_RECORDS PROVIDED_:
^^^^^^^^^^^^^^^^
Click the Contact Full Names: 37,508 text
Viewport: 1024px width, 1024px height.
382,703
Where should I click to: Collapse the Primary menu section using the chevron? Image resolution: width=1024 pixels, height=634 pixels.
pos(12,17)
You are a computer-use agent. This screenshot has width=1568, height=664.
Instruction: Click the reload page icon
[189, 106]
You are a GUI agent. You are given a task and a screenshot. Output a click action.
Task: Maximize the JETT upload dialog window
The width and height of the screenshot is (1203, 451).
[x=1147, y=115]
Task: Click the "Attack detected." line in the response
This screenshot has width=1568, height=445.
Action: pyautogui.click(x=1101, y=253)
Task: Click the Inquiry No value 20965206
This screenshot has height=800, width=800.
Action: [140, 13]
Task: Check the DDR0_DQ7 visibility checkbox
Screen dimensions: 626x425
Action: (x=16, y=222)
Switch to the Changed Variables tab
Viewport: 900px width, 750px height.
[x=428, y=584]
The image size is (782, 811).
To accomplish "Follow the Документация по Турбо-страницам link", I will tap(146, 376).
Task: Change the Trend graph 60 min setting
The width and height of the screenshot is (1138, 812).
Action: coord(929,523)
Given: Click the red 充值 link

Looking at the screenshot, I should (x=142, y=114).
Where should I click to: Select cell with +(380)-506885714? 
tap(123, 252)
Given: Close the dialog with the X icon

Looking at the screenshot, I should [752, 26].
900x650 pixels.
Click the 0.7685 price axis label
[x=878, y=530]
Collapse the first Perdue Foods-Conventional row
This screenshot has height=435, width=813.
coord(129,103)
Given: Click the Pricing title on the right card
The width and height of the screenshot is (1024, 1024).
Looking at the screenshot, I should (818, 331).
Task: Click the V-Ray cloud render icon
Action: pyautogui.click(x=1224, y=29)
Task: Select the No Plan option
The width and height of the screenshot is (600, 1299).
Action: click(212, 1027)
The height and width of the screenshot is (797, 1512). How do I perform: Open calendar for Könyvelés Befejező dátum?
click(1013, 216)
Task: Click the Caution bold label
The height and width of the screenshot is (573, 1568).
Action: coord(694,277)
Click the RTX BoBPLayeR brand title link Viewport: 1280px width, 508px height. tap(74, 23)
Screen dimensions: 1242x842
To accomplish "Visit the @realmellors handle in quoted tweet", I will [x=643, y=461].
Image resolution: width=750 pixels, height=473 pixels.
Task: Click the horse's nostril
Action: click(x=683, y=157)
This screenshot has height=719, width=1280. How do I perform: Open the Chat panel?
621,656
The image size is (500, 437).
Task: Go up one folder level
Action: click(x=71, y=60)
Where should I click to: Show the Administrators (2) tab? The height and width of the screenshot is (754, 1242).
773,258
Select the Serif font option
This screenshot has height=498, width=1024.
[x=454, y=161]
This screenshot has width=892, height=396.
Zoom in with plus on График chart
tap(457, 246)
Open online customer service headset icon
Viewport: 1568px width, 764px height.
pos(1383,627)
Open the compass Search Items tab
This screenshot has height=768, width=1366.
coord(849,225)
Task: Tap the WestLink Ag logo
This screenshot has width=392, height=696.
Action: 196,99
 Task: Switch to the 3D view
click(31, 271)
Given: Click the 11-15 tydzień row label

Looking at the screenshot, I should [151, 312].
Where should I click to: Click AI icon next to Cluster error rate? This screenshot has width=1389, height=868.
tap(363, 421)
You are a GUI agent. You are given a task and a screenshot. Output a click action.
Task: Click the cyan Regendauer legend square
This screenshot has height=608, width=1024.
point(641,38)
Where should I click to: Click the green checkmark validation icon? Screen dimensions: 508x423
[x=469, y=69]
^^^^^^^^^^^^^^^^
_YOUR GOAL_: Could you find every line in the records above that has the string "title" and copy it?

_YOUR SOLUTION_:
Given: Click the Pricing title on the right card
Click the RTX BoBPLayeR brand title link Viewport: 1280px width, 508px height. tap(74, 23)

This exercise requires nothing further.